# Data
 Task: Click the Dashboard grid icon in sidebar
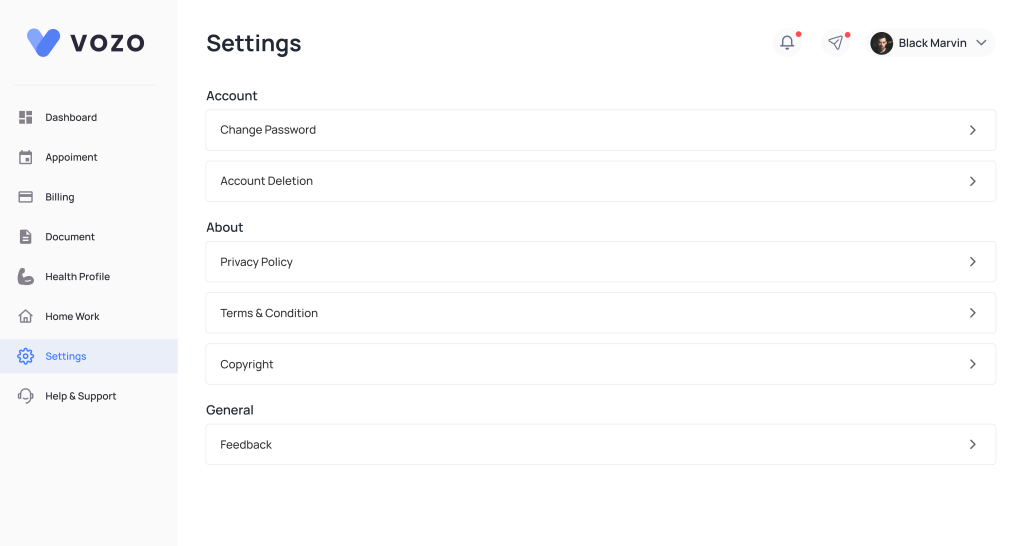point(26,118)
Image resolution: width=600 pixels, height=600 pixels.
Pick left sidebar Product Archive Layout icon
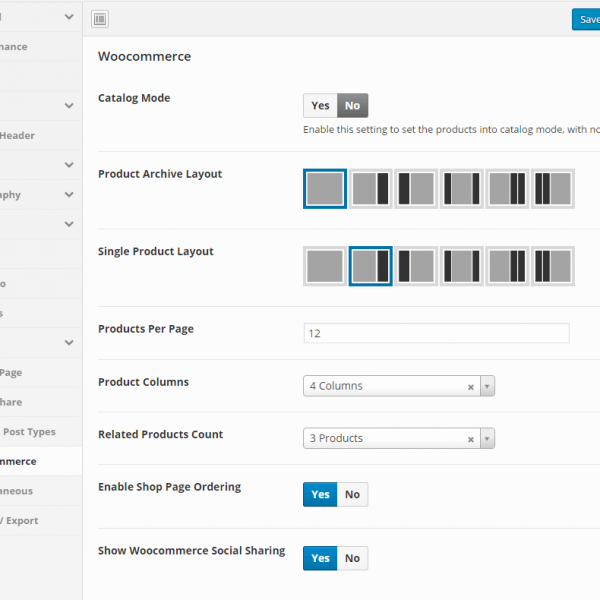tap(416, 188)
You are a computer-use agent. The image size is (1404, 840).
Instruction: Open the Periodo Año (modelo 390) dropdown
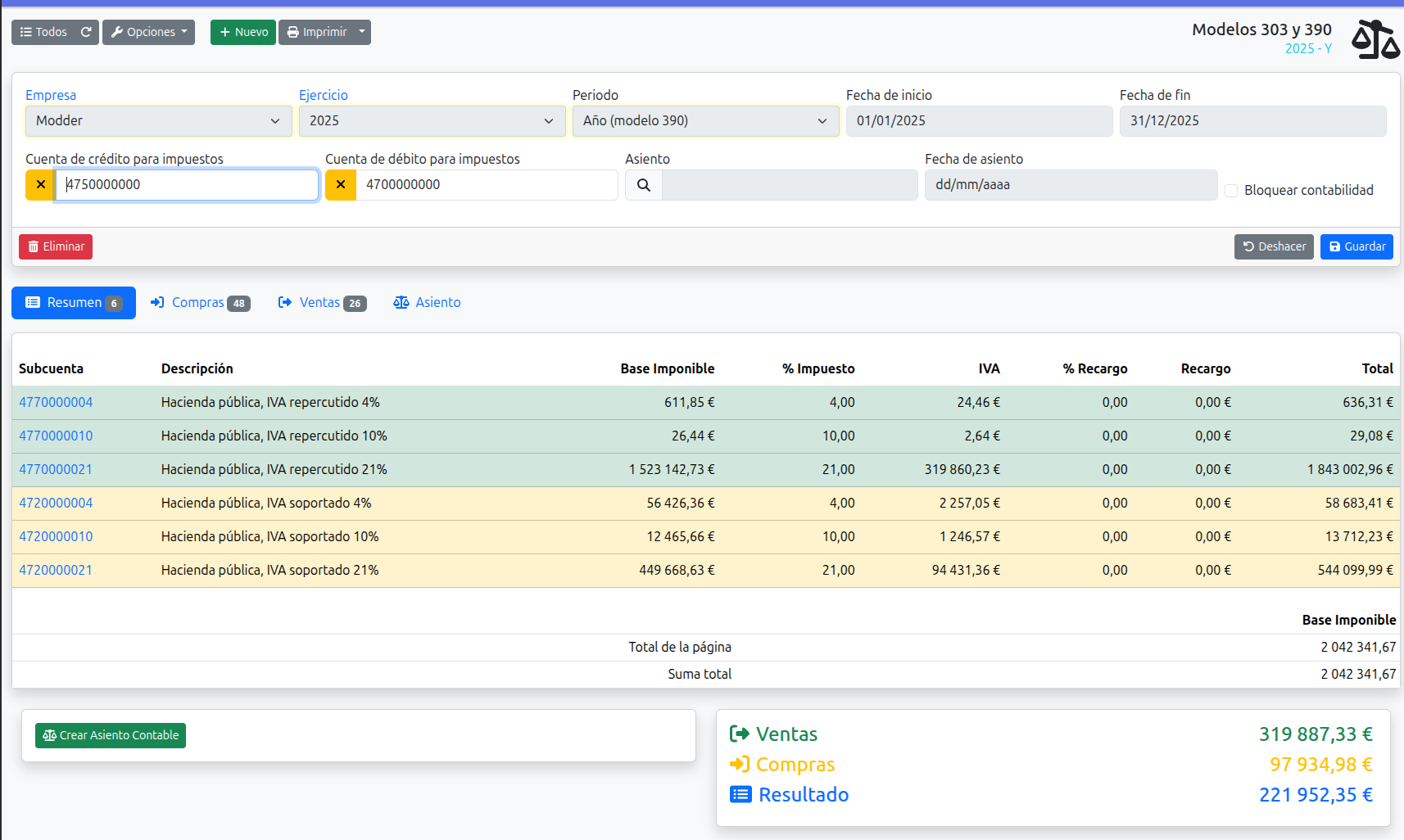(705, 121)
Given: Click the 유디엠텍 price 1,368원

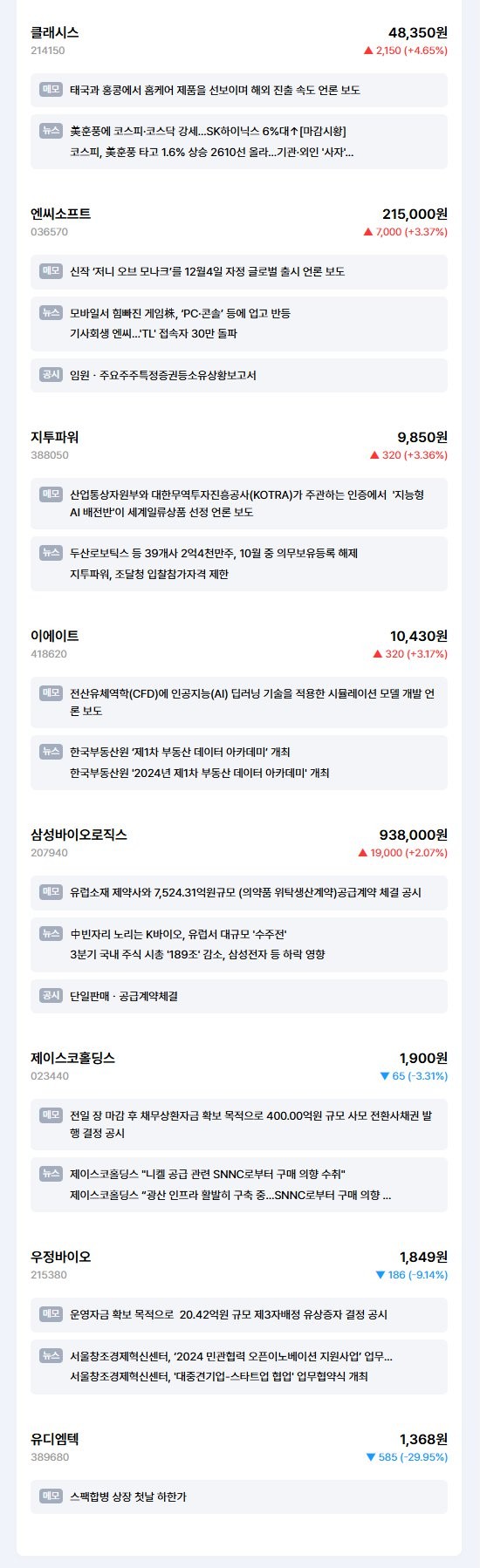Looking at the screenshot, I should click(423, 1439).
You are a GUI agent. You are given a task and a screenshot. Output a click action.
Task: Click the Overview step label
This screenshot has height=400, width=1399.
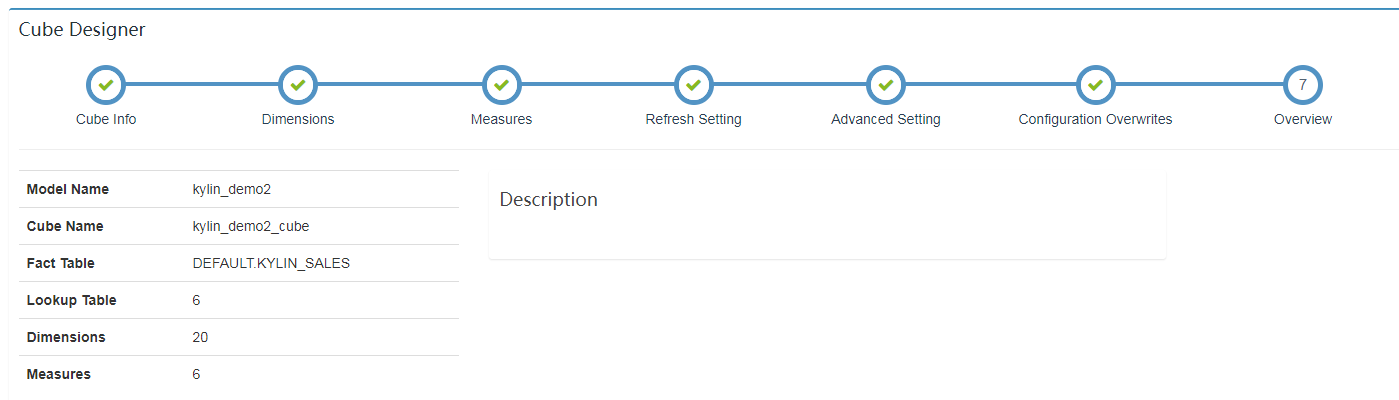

# Instructions to follow
In the material above, how many lines hold the word "agent"? Say only the number.

# Response below
2